## [What is asked]
Please pull out every line of the items below that contains the string "pixels".

## [Supplied records]
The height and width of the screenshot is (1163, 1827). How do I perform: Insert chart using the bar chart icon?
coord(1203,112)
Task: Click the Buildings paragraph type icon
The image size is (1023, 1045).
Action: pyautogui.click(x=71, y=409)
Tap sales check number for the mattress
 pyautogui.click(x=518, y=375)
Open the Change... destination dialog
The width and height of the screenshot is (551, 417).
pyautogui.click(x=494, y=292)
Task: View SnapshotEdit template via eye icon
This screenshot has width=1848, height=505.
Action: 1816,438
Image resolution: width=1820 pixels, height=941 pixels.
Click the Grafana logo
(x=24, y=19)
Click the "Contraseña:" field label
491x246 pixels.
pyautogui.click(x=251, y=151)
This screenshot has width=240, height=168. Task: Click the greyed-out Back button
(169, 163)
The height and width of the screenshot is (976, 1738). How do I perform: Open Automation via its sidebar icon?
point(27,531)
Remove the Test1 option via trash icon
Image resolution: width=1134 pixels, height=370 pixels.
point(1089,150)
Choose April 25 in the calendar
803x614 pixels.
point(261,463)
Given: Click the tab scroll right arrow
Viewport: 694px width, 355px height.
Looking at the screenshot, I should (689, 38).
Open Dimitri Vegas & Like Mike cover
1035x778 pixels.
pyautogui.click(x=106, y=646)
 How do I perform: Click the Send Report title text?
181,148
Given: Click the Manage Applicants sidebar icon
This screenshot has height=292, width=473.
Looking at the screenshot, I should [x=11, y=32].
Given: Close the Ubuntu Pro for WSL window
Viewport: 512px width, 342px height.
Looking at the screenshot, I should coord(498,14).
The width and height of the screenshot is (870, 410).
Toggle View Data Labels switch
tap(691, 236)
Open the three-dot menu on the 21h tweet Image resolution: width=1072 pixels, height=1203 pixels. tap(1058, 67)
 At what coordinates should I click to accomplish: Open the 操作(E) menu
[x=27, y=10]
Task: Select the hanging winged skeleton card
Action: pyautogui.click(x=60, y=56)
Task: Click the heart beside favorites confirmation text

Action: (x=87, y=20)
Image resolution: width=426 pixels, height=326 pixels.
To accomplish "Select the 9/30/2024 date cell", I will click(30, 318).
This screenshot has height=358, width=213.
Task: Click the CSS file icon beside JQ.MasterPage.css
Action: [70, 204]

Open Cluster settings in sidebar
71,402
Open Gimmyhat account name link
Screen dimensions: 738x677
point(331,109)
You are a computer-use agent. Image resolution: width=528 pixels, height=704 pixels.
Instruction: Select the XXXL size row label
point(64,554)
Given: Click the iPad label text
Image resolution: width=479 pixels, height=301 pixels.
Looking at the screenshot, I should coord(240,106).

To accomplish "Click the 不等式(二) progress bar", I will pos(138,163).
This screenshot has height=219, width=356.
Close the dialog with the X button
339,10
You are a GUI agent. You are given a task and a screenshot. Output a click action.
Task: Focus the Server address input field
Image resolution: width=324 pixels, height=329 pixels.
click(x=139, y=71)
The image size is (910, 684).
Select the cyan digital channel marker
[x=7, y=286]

## [Correct result]
Image resolution: width=1820 pixels, height=941 pixels.
491x246 pixels.
Image resolution: width=1134 pixels, height=370 pixels.
803x614 pixels.
1035x778 pixels.
Open the three-dot menu on the 21h tweet Image resolution: width=1072 pixels, height=1203 pixels. tap(1058, 67)
Image resolution: width=426 pixels, height=326 pixels.
You are a computer-use agent. Image resolution: width=528 pixels, height=704 pixels.
Image resolution: width=479 pixels, height=301 pixels.
Image resolution: width=324 pixels, height=329 pixels.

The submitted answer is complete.